Исходные данные:
______

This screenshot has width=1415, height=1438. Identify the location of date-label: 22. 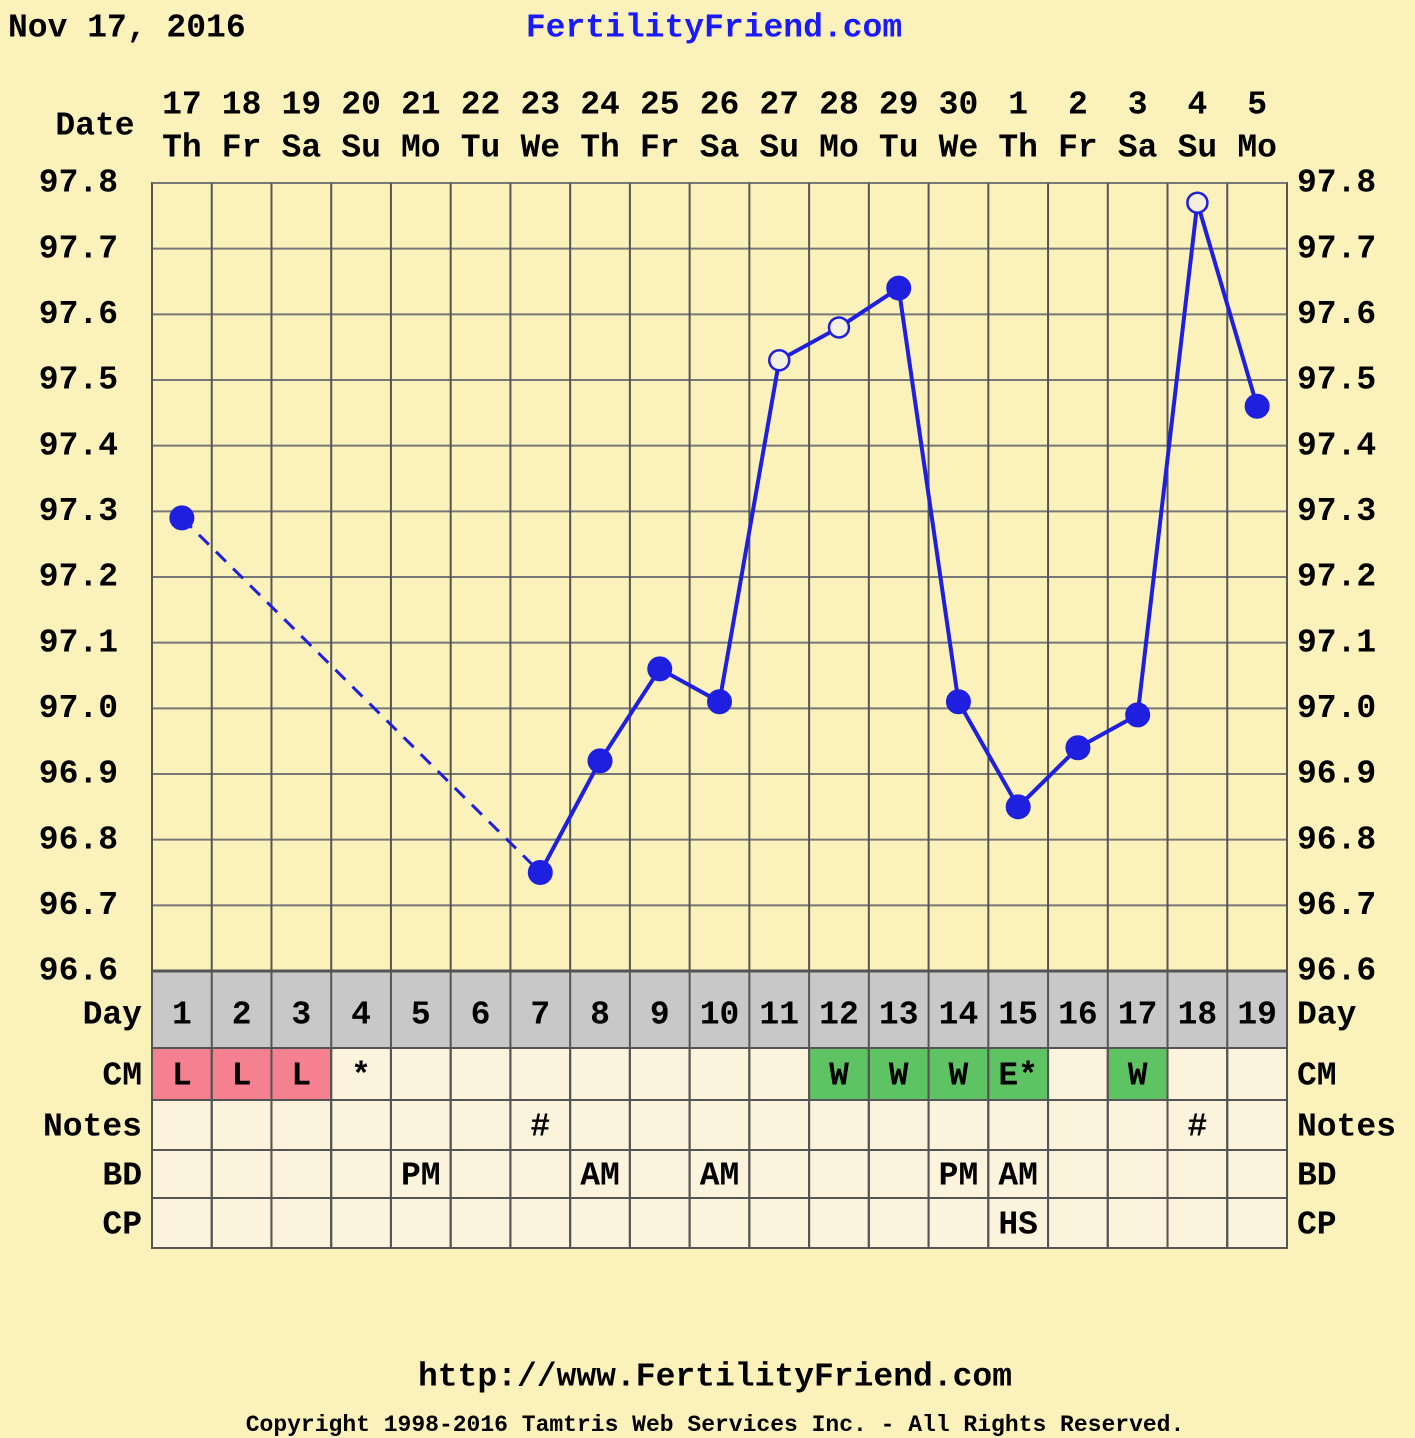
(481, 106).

______

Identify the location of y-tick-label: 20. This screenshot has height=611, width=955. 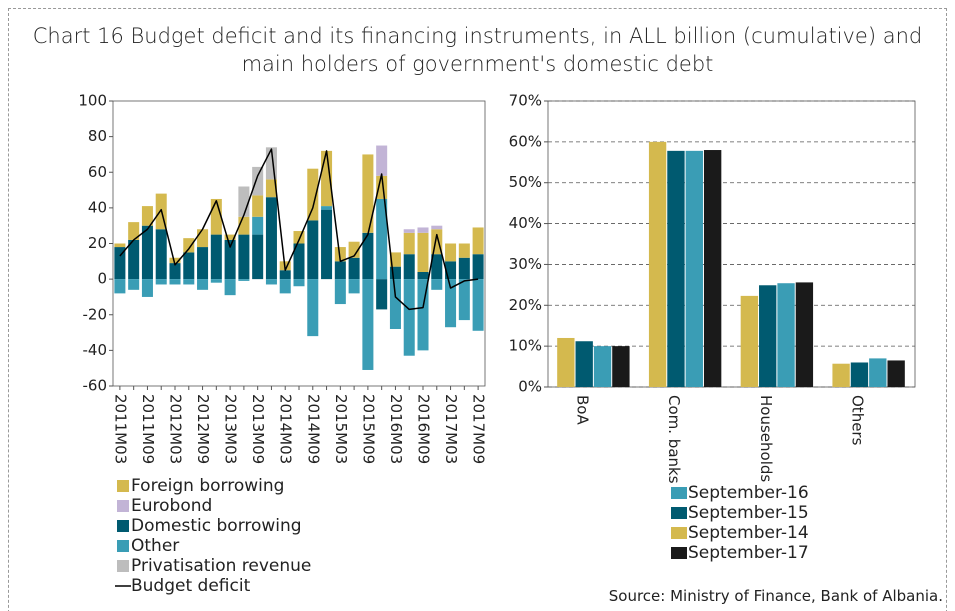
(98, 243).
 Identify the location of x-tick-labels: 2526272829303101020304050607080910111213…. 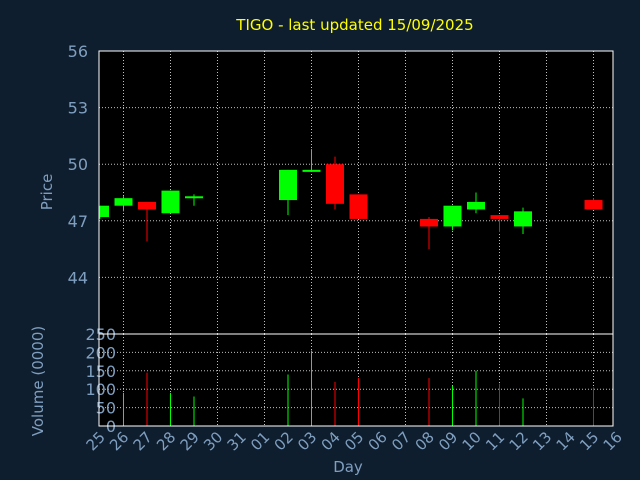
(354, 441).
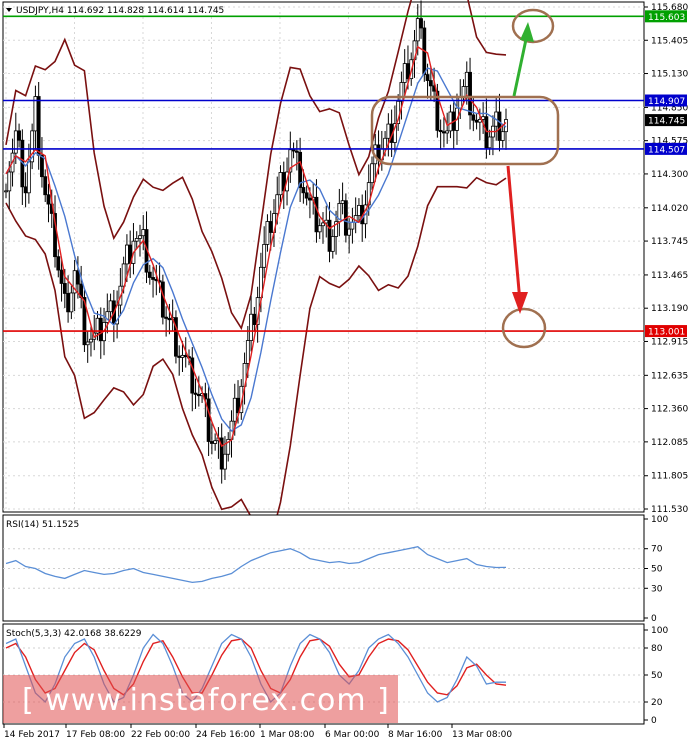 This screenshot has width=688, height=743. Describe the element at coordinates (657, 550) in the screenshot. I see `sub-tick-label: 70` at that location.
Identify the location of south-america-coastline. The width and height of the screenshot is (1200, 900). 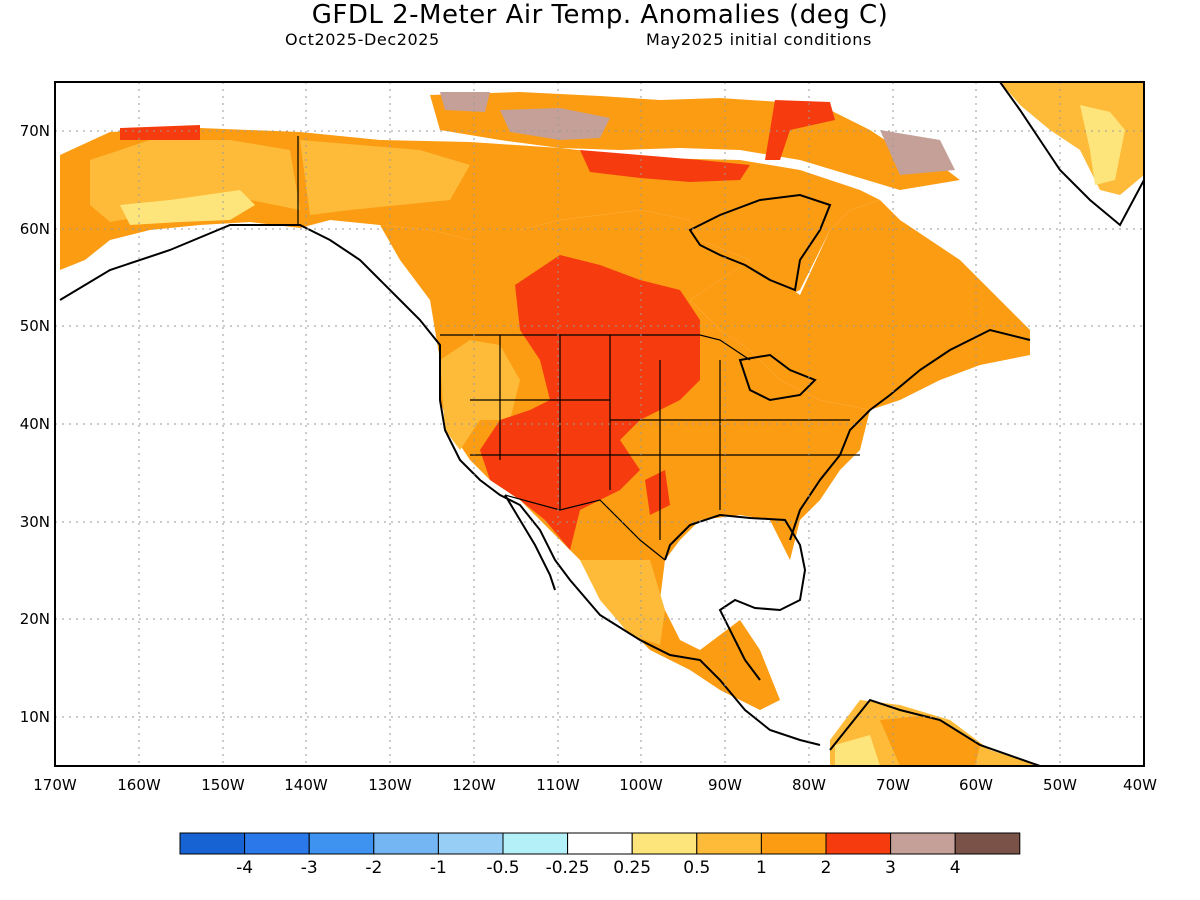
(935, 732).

______

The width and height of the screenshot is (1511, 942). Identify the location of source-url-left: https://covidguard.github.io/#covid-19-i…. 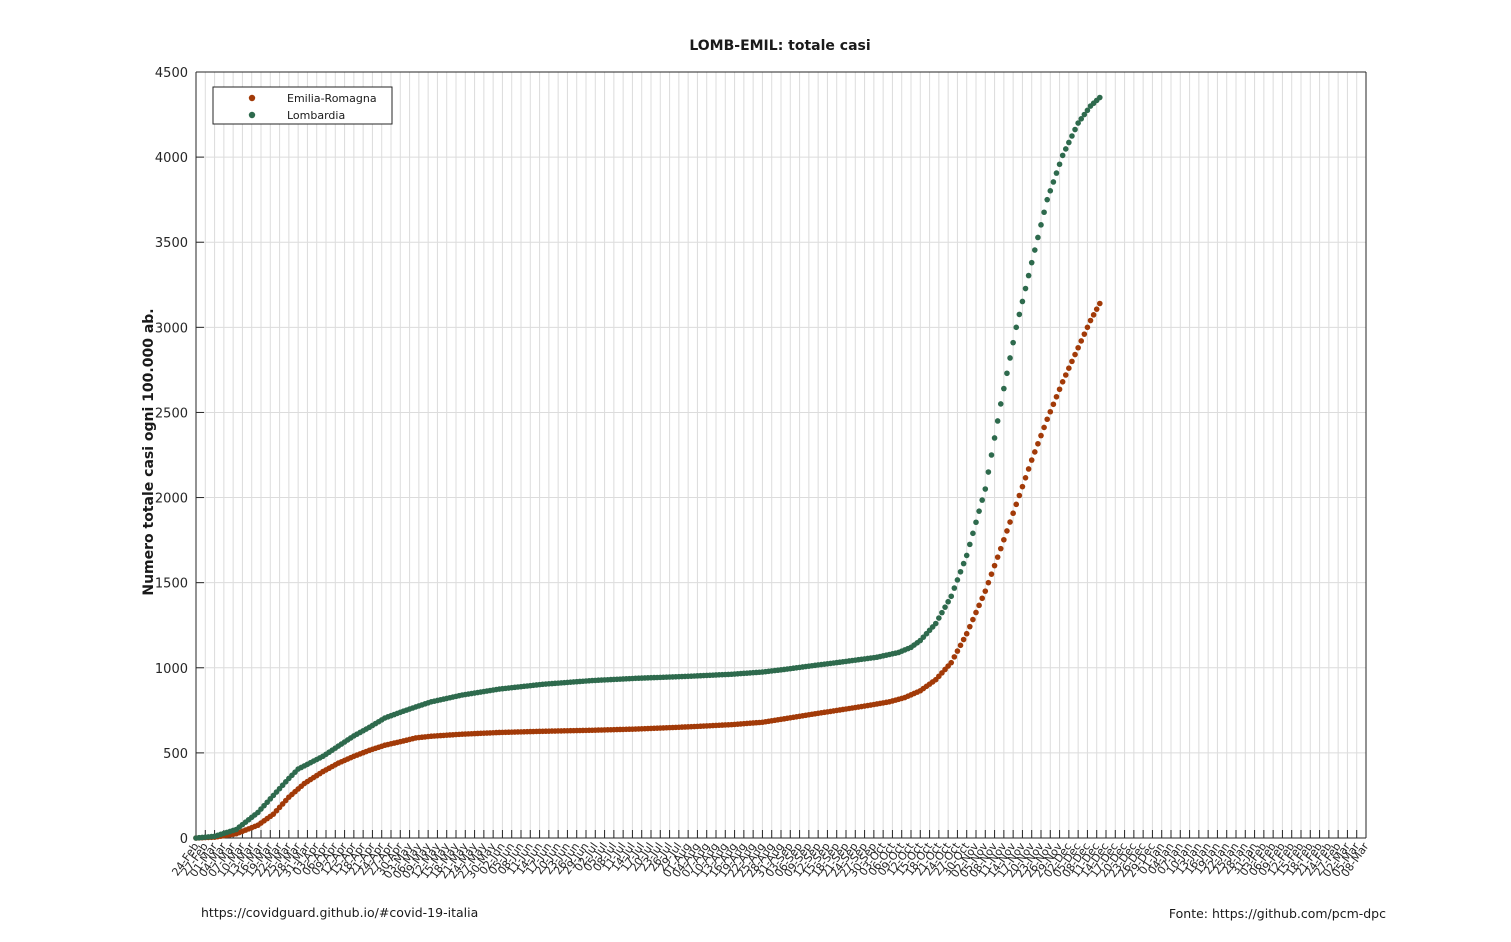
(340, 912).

______

Задание:
Прибавьте 66 к каждой координате в ответах и перепишите полностью все строки от строки с «This screenshot has width=1415, height=1438.» до строки с «(481, 106).» включительно, сохранив и остальной текст записей. Изображения в ответ не включайте.

Решение:
This screenshot has width=1415, height=1438. Identify the location of date-label: 22. 
(547, 172).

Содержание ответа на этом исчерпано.